I'm glad to see that Synology will release volume encryption in DSM 7.2. The one large weakness volume encryption has, both on NAS and on computers, is that the encryption keys remain unencrypted in live memory and this can be extracted by an potential attacker.

To mitigate this some systems have implemented memory encryption, or some times encryption of keys in memory. I know the DS923+ and the DS1522+ comes with the AMD Ryzen R1600 embedded processor. This processor supports full memory encryption, but usually it has to be enabled in BIOS as its deactivated by default.

Do any of you know if memory encryption can be enabled on the 1522+ or the 923+?

I think the memory is solded to the DS920+, so memory enryption wont be needed on that device, even if the processor doesnt support memory encryption.

I asked Synology, but I got in an email a response that the Synology has AES-processor, so its safe. And that was not what I was asking.

PS! If you're here to post the "hit him with the wrench" comic or talk about unrealistic threat model, please refrain from commenting. Its not relevant to the question.

 

[Telos]

The one large weakness volume encryption has, both on NAS and on computers, is that the encryption keys remain unencrypted in live memory

Another serious gap is encryption of the OS and swap partitions where both personal data and metadata exist. I suspect that the coming "volume encryption" feature will not extend beyond the volume partition.

I wonder too if the performance hit, limitation on file names, as well as the impaired functionality of packages such as Snapshot Replication, will be overcome with "volume encryption". The history of Synology package development suggests that this feature will be highly touted, yet fall short of a true encryption solution for many... serviceable, but incomplete.

 

[Laddmeister]

Another serious gap is encryption of the OS and swap partitions where both personal data and metadata exist. I suspect that the coming "volume encryption" feature will not extend beyond the volume partition.

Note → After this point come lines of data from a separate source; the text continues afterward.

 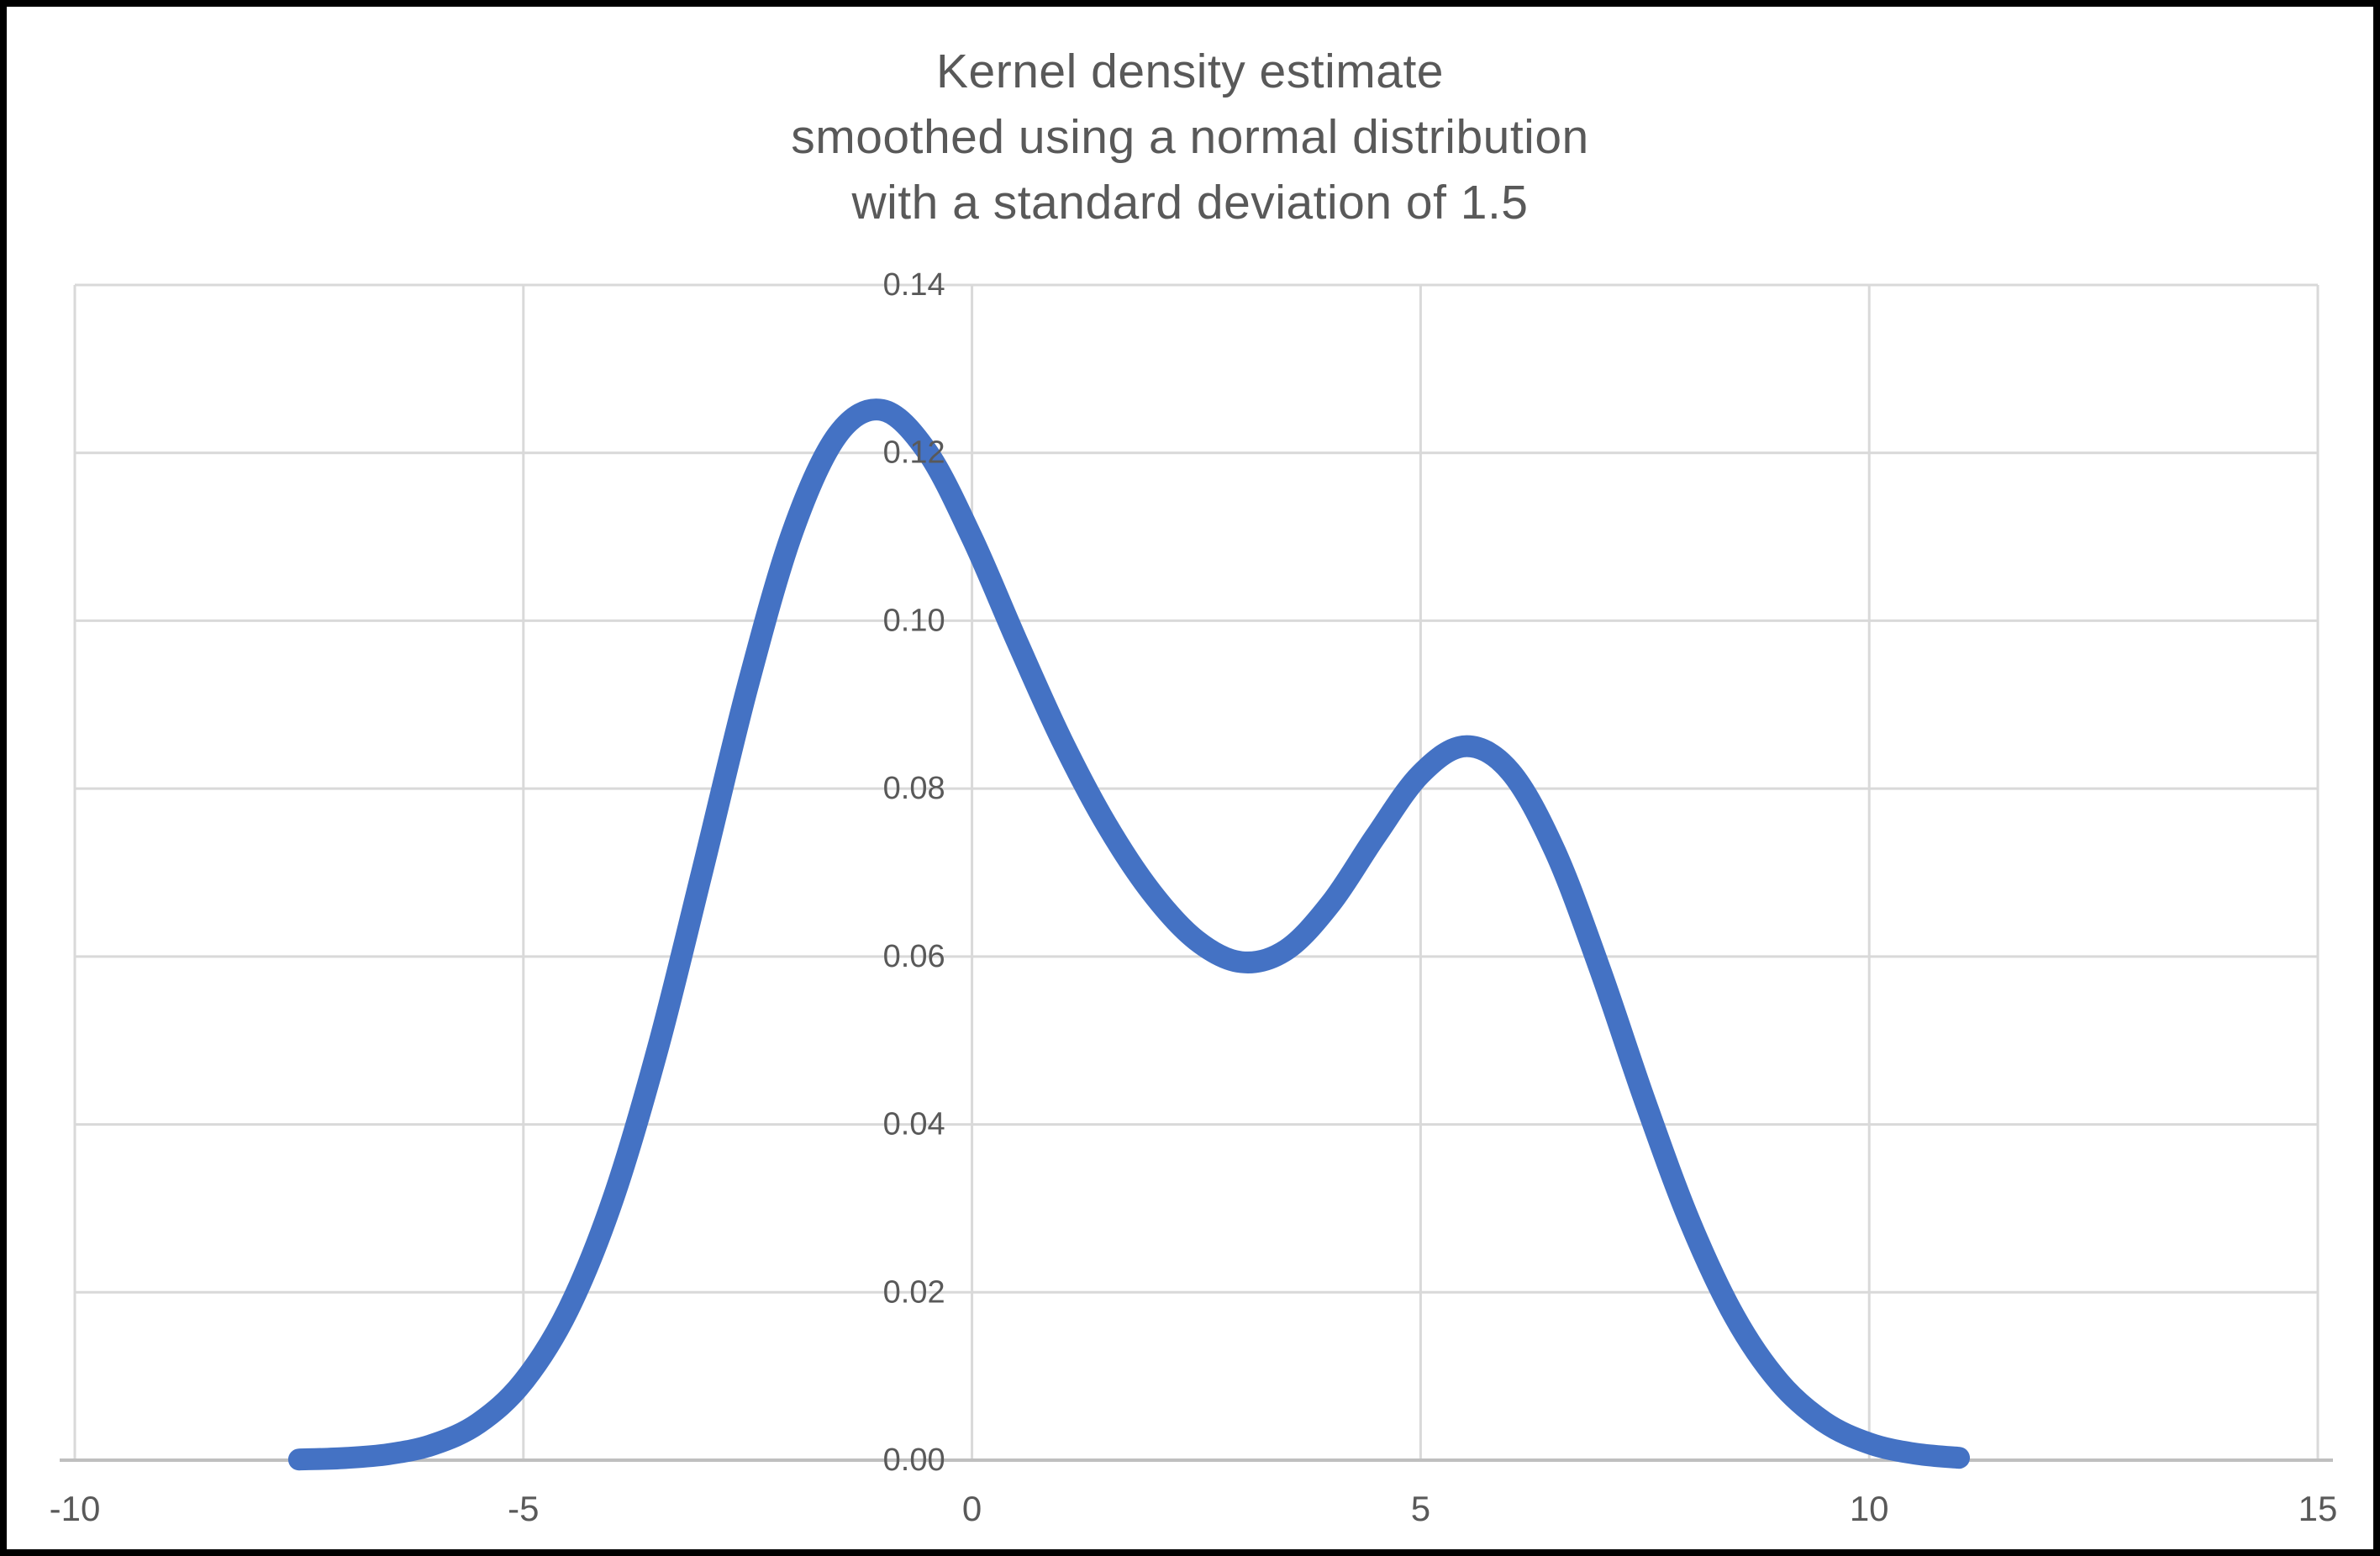 What do you see at coordinates (972, 1508) in the screenshot?
I see `x-tick-label: 0` at bounding box center [972, 1508].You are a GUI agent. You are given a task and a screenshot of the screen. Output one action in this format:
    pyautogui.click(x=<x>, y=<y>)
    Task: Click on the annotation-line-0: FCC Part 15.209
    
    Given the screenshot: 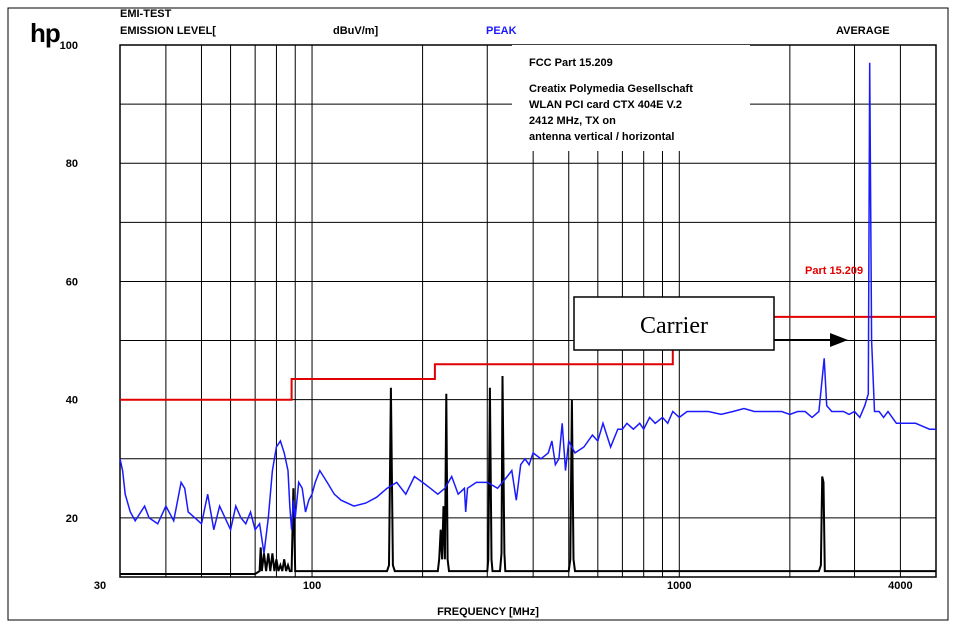 What is the action you would take?
    pyautogui.click(x=571, y=63)
    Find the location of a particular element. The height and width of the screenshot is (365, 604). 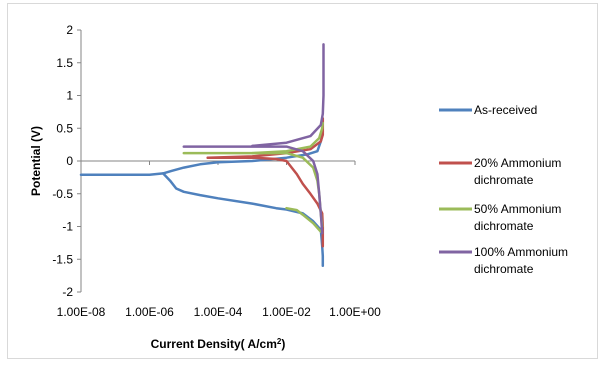

y-tick-label: 2 is located at coordinates (70, 30).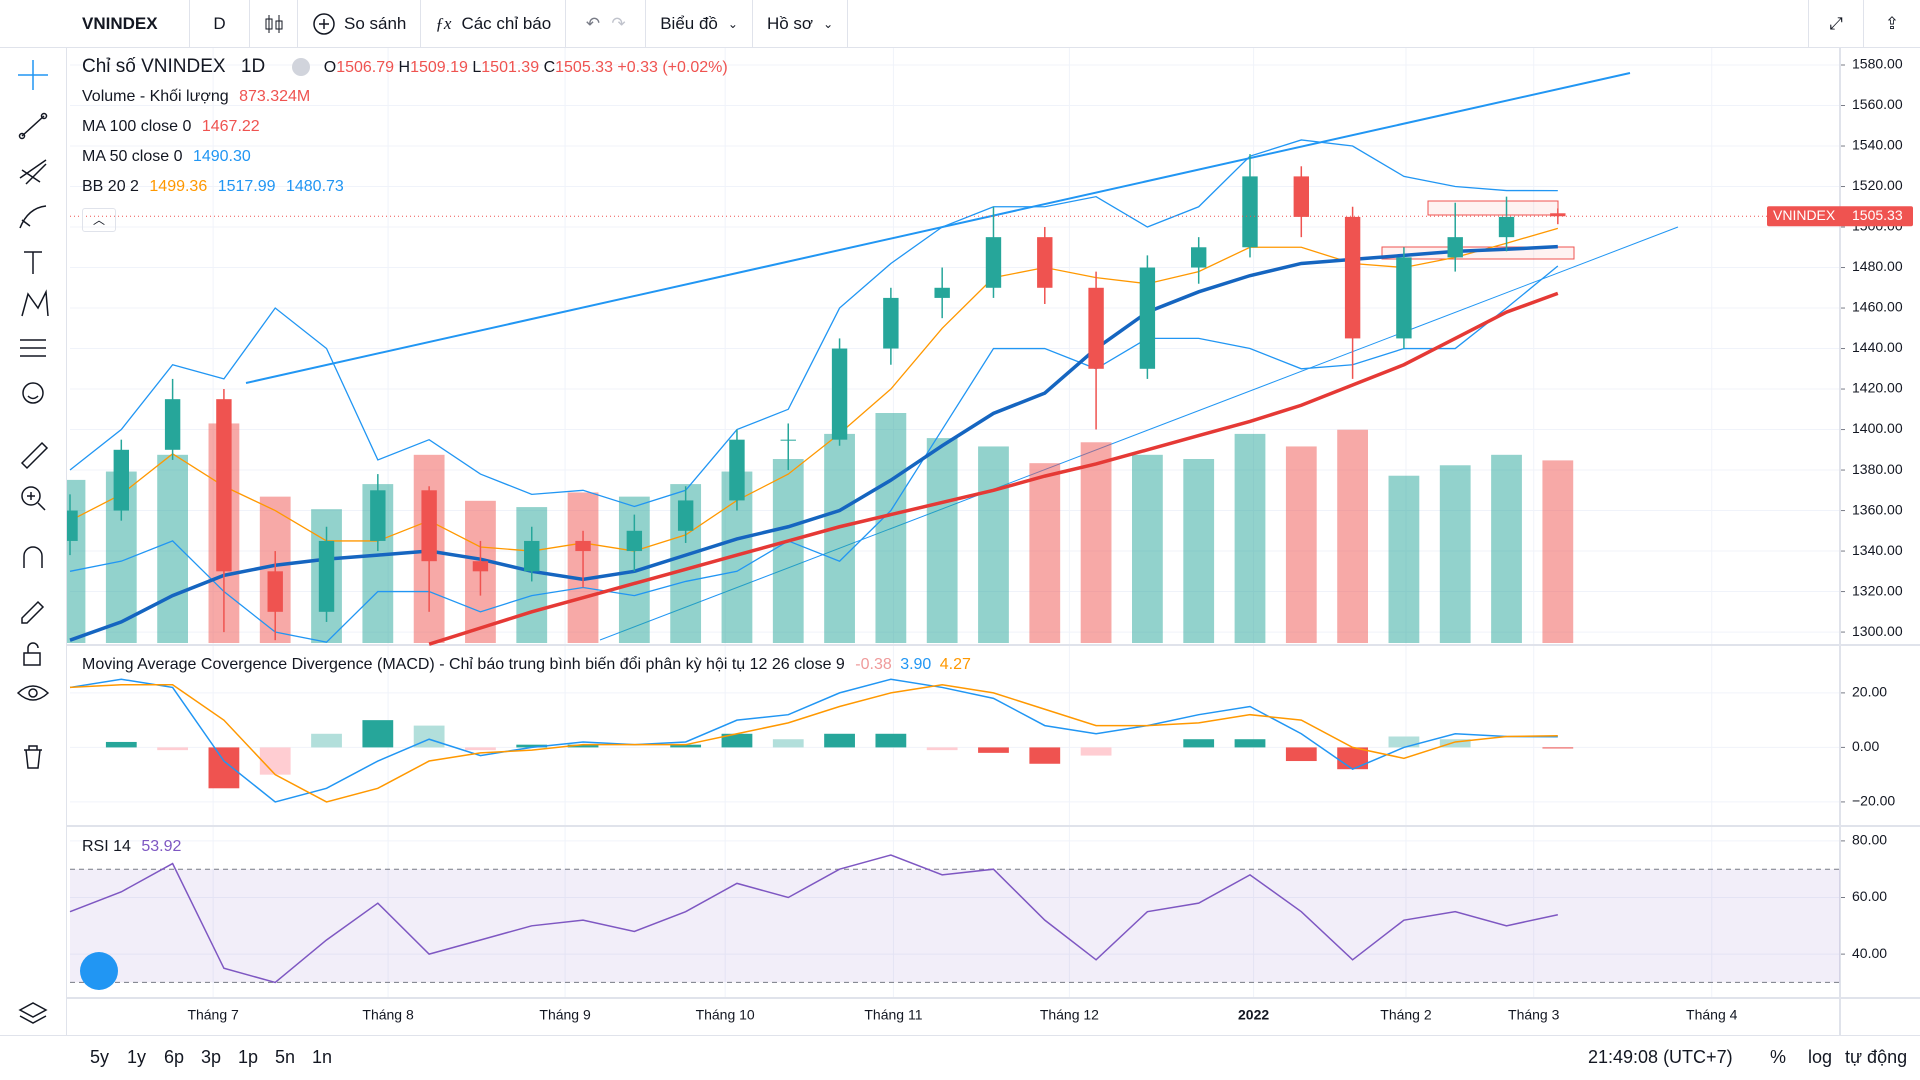 The image size is (1920, 1080). What do you see at coordinates (1712, 1015) in the screenshot?
I see `x-tick-label: Tháng 4` at bounding box center [1712, 1015].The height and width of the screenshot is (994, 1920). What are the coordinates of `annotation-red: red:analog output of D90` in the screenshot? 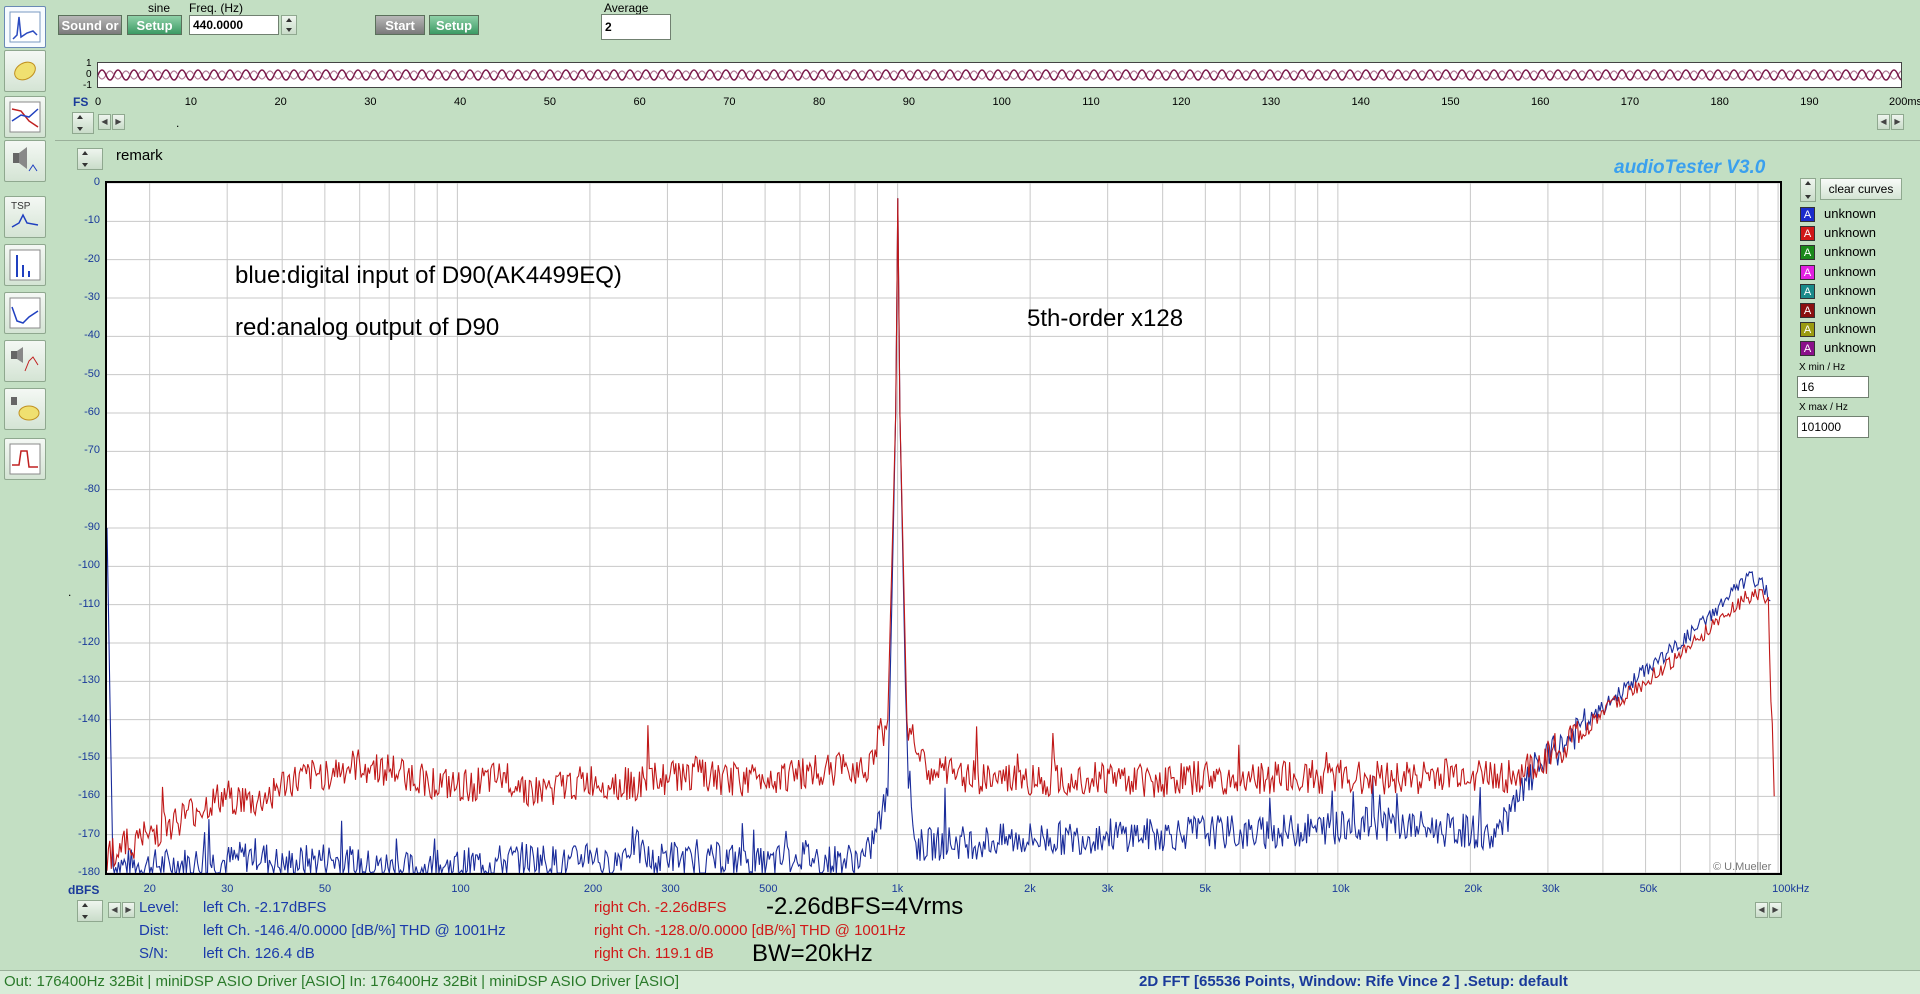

I wonder too if the performance hit, limitation on file names, as well as the impaired functionality of packages such as Snapshot Replication, will be overcome with "volume encryption". The history of Synology package development suggests that this feature will be highly touted, yet fall short of a true encryption solution for manu... serviceable, but incomplete.

As far as I have understood they'll go for LUKS which works very well on other NAS devices, like QNAP. LUKS has no restrictions on file name length and the performance loss is non-existing compared to folder based encryption. You can still use folder based encryption on a volume that is LUKS encrypted. This will be like a computer that has it's volumes encrypted with bitlocker or veracrypt. Unless you restart it, it wont really affect you. Snapshots might be an issue though.